第5話 先生の家②

 先生の家は小さなアパートの二階だった。予想通り誰もいなかったし、誰かが帰ってくる様子もなかった。独身と言われていたのは本当なのかもしれない。

「そこに座ってて」

 先生は座布団を敷き、私を小さなテーブルの前に座らせた。

 体のあちこちが痛むが、先生が救急箱を出してくる間、部屋を見渡した。いかにも女性の一人住まいの部屋らしく見えた。


 蛍光灯の下、先生は私の顔を見ながら「顔は擦り傷くらいで大したことはなそうね。お腹は苦しそうだけど」と言った。

「あいつら、痕が残らないように顔を殴るのは避けて、腹ばかり蹴るんです」と私は説明した。それでも転んだ際あちこち擦り剝いたりする。

 先生は、私の擦り剝いたおでこや頬を消毒し絆創膏を貼りながら、「これだと虐められたの、親御さんに分かるんじゃない?」と言った。

「親には転んだって言います」

 私はそう言った。先生に貼ってもらった絆創膏を外したくなかった。

 目の前で先生が動くと、お互いの息がかかりそうなくらい近くになった。慌てて他へ目をやると、今度は、豊かな胸元やスカートから伸びた綺麗な脚にも自然と目が行き、心臓の鼓動が高まった。

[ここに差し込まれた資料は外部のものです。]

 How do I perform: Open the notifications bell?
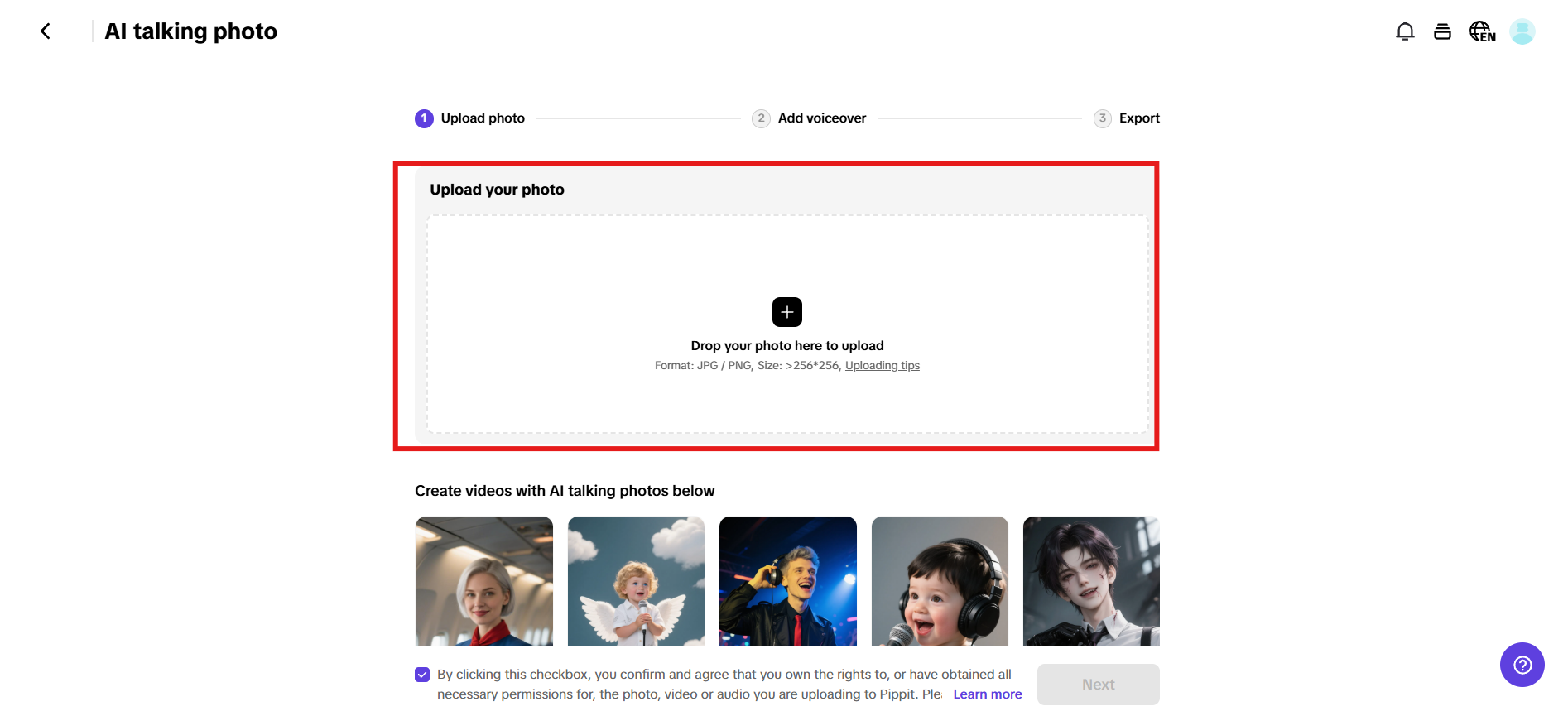[x=1405, y=31]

 柱時計の秒針の音と先生の吐息だけが永遠に続くように思えた。


 絆創膏を貼り終えると、先生は少し笑みを浮かべながら、

「腕を出して」と言って私の袖を捲り上げた。腕には打撲による内出血の痕があった。

 どうして腕がそうなっているのが分かったのか、先生に訊ねると、

「だって、さっきから右腕を庇うようにしていたじゃない」と理由を言った。

 その言葉を聞いた瞬間、

 同級生から暴力を振るわれる中、颯爽と現れた先生の姿を思い出し、涙が溢れてきた。

 親にも言えない状況の中、先生だけが私を理解してくれているように思えた。同時に、先生との距離が急に縮まった気がした。


「北原くん、どうかしたの?」

 先生は私の涙を見つめながら言った。

「消毒液がちょっと染みたから」

 私が言い訳のように言うと、「我慢してね。消毒液が染みるのは少しだけだからね」と言って笑った。

「お腹は大丈夫? 蹴られたんでしょう?」

「大丈夫です。受け身に慣れてますから」

 その通りだった。イジメも慣れてくると、相手のパターンが読めてくる。防御もある程度出来るようになった。

 一通りの手当てが終わると先生は、

「すぐにお茶を出すからちょっと待ってて」と言って台所に向かった。

 先生の家でお茶をよばれる・・高校生の私にとって、新鮮かつ衝撃的な出来事だった。

 

 普段から先生は他の生徒も家に上げたりしているのだろうか?

 そんなことを考えつつ、台所に立っている先生の後ろ姿を見たのがいけなかったのかもしれない。

 背中から腰、そして脚・・普段なら目にしない部位に目が走った。

 その女性らしい曲線に見入っていると、あり得ない程、ある種の感情が突き上げてくるのを感じた。

 その頃は、週刊誌とかで女性の裸を見ただけで感情が昂った。そんな年齢だ。

 年頃の男子の恋愛の対象は同級生の子たちのはずだったが、その頃は違った。

 誰よりも森園先生が好きだった。